Pacientes com Diabetes Mellitus (DM) submetidos a procedimentos cirúrgicos apresentam um risco aumentado de complicações perioperatórias devido à hiperglicemia e às comorbidades associadas à doença. A otimização do controle glicêmico no período pré-operatório é, portanto, uma etapa crítica na avaliação e preparo desses pacientes. A prevalência de DM na população cirúrgica é significativa, tornando este um tema de grande importância clínica. A fisiopatologia da hiperglicemia perioperatória envolve o estresse cirúrgico, que leva à liberação de hormônios contrarreguladores (cortisol, catecolaminas, glucagon), resultando em aumento da produção hepática de glicose e resistência à insulina. O diagnóstico do status glicêmico é feito pela dosagem da glicemia de jejum, glicemia pós-prandial e, principalmente, da hemoglobina glicada (HbA1c), que reflete o controle glicêmico dos últimos 2-3 meses. O tratamento pré-operatório visa atingir uma HbA1c abaixo de 8% para a maioria dos pacientes, um alvo que equilibra a redução de riscos de complicações com a minimização do risco de hipoglicemia. O manejo pode envolver ajuste da medicação oral, introdução ou otimização da insulinoterapia, e monitorização rigorosa da glicemia. No intra e pós-operatório, a manutenção da glicemia em um intervalo alvo (geralmente 140-180 mg/dL) é crucial para prevenir complicações e promover uma recuperação segura.

Perguntas Frequentes

Por que o controle glicêmico é tão importante no período pré-operatório para pacientes diabéticos?

O controle glicêmico adequado é crucial porque a hiperglicemia perioperatória está associada a um maior risco de complicações, como infecções do sítio cirúrgico, atraso na cicatrização de feridas, eventos cardiovasculares, insuficiência renal aguda e maior tempo de internação hospitalar.

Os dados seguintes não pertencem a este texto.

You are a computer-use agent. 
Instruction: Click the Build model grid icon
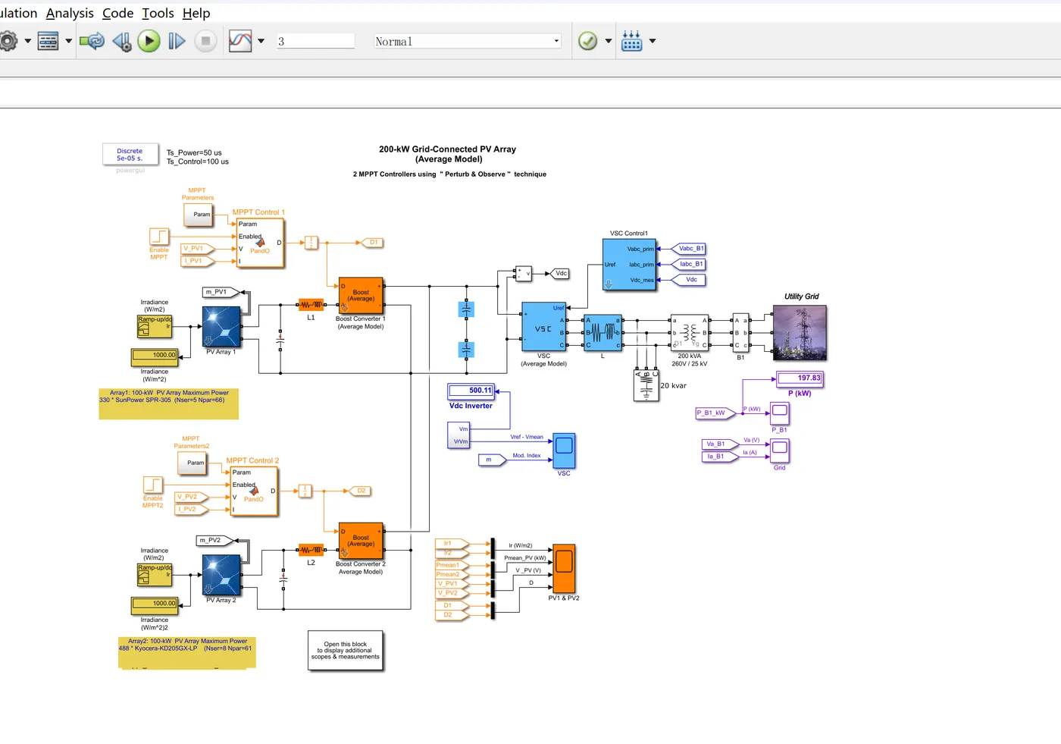click(x=632, y=41)
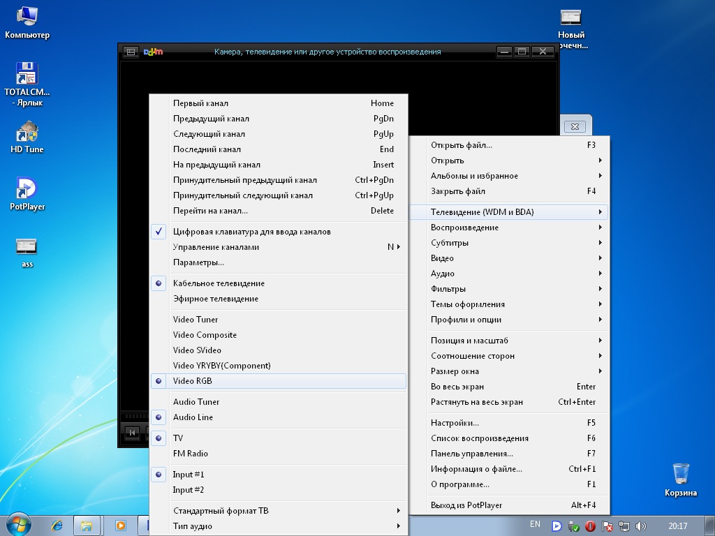This screenshot has height=536, width=715.
Task: Open 'Настройки...' from the menu
Action: point(455,423)
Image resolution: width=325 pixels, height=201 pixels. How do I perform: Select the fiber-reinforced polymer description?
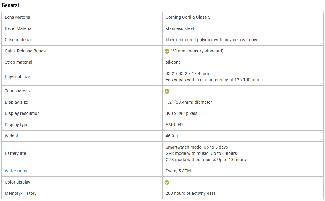213,40
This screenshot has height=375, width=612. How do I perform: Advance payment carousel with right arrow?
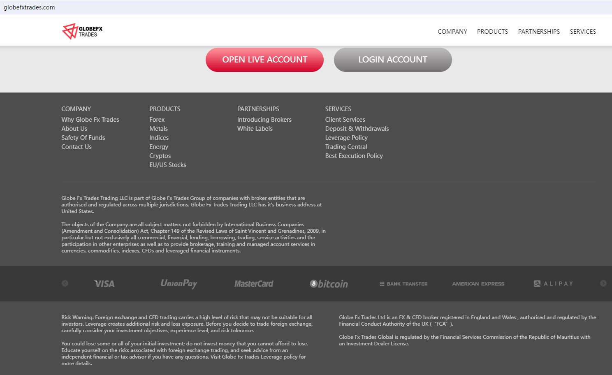pyautogui.click(x=603, y=283)
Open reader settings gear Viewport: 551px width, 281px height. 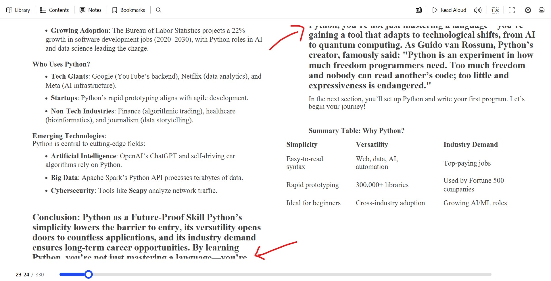[x=528, y=10]
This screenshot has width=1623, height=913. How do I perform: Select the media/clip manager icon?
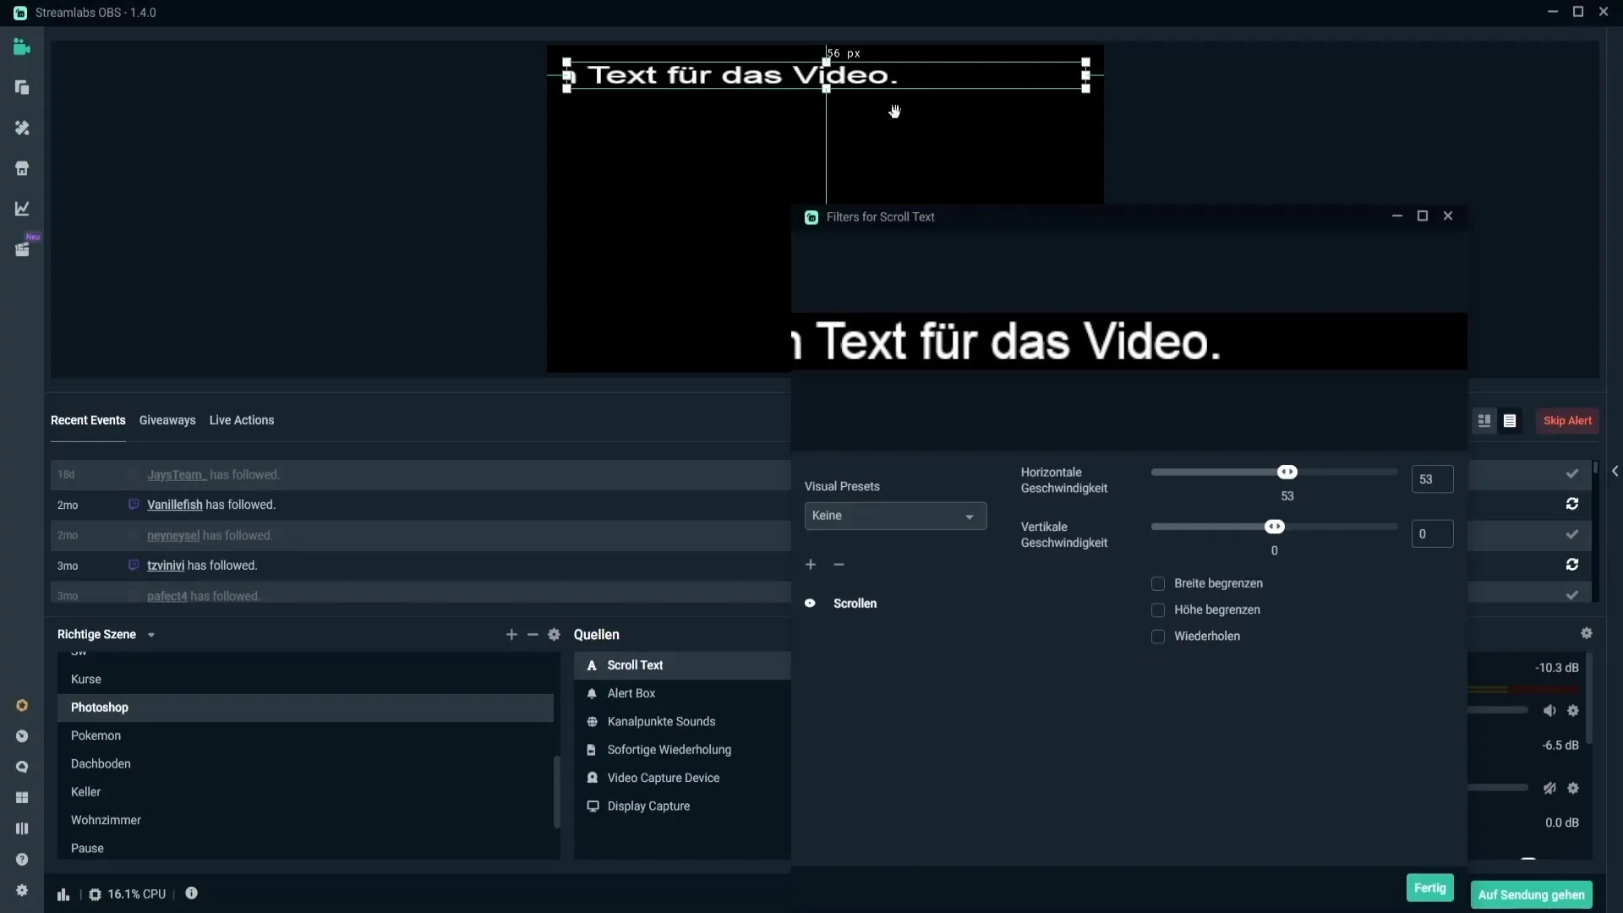point(21,249)
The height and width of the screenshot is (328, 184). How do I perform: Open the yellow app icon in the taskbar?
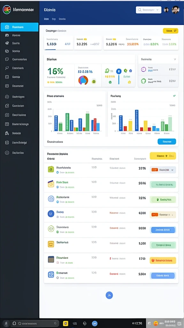point(65,323)
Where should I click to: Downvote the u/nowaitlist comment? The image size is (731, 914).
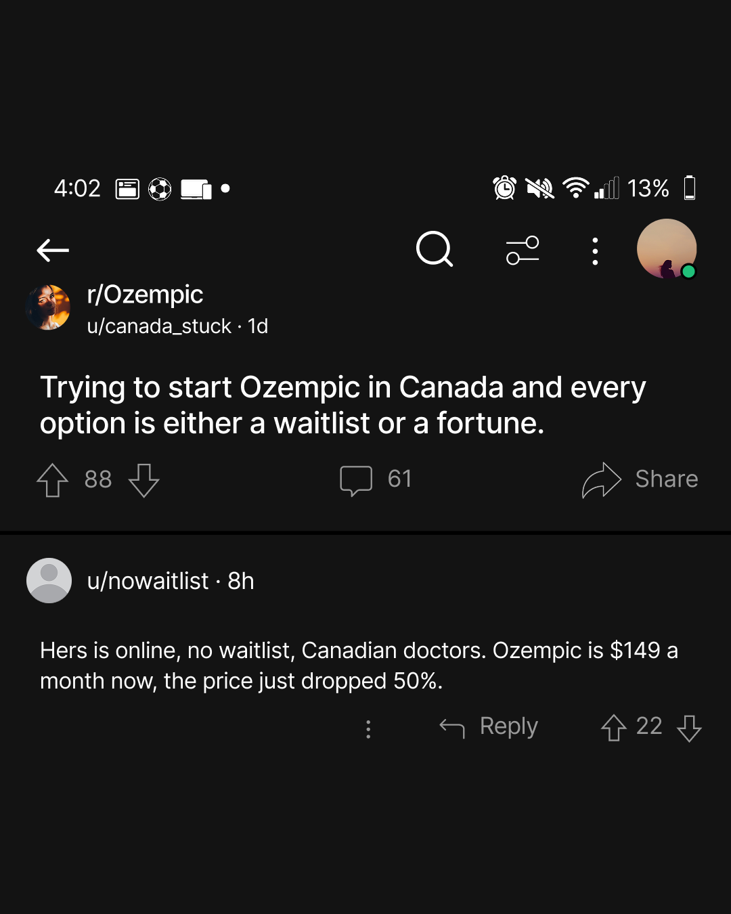[689, 728]
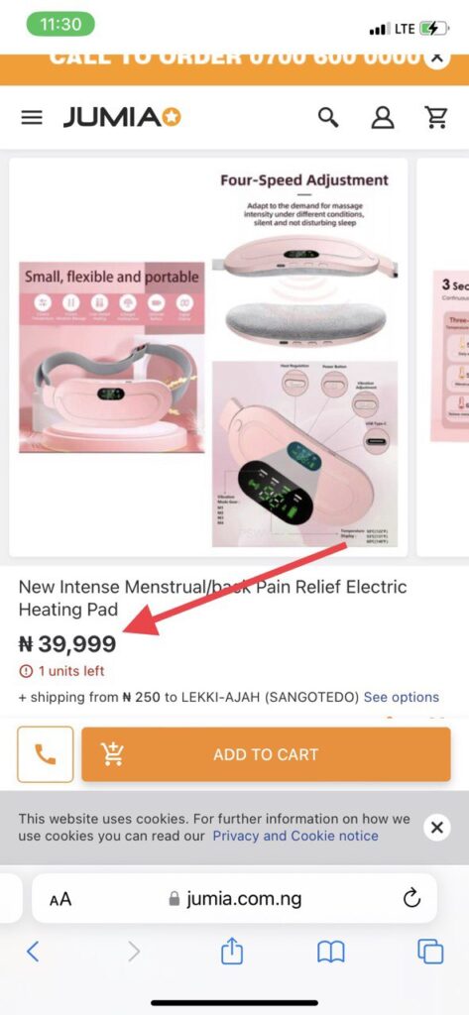This screenshot has height=1015, width=469.
Task: Open the main Four-Speed Adjustment product image
Action: point(208,357)
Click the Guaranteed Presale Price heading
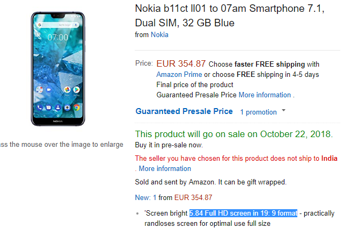This screenshot has width=351, height=228. point(184,111)
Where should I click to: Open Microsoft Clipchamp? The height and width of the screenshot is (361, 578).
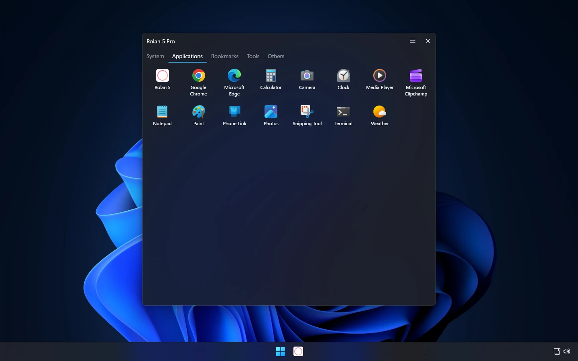pyautogui.click(x=416, y=82)
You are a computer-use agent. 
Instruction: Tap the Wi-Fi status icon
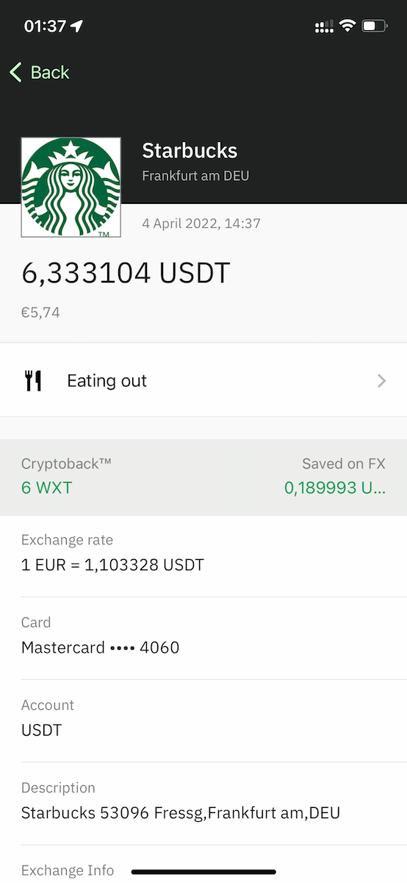point(347,26)
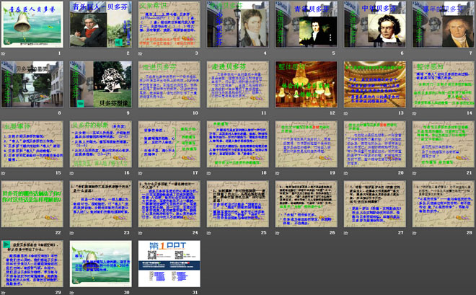Select slide 2 with Beethoven writing portrait

pyautogui.click(x=101, y=25)
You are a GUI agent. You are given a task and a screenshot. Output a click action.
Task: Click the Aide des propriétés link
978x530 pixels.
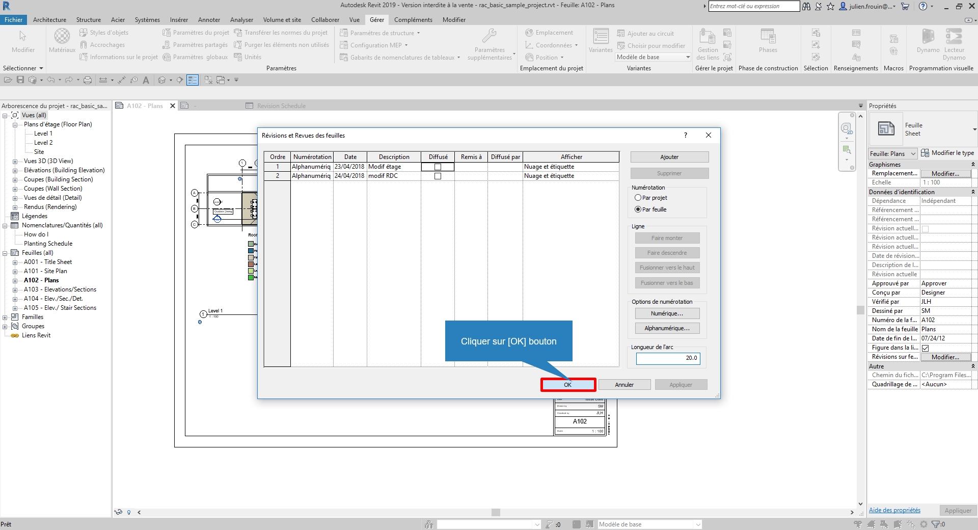(894, 510)
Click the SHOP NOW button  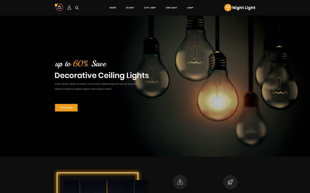pyautogui.click(x=66, y=108)
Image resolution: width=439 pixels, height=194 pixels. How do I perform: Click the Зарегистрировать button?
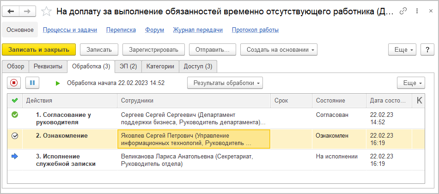pos(154,49)
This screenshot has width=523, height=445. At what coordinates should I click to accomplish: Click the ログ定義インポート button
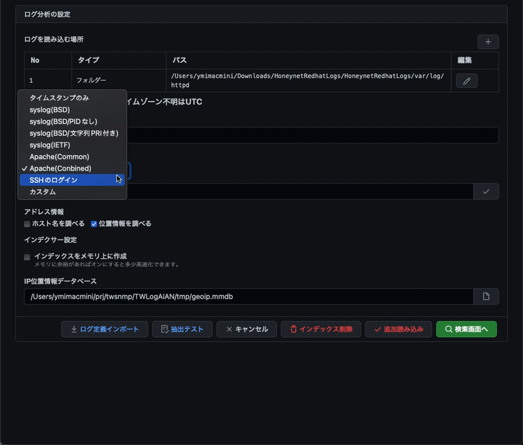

Qual é a meta de hemoglobina glicada (HbA1c) recomendada para pacientes diabéticos antes da cirurgia?

Para a maioria dos pacientes diabéticos submetidos a cirurgia eletiva, a meta de hemoglobina glicada (HbA1c) recomendada é abaixo de 8%. Valores muito mais baixos podem aumentar o risco de hipoglicemia, enquanto valores muito altos aumentam o risco de complicações relacionadas à hiperglicemia.

Quais outras avaliações são importantes para um paciente diabético no pré-operatório?

Além do controle glicêmico, é fundamental avaliar a presença de complicações crônicas do diabetes, como doença cardiovascular, nefropatia, neuropatia e retinopatia. A otimização da pressão arterial e a avaliação da função renal também são componentes essenciais da avaliação pré-operatória.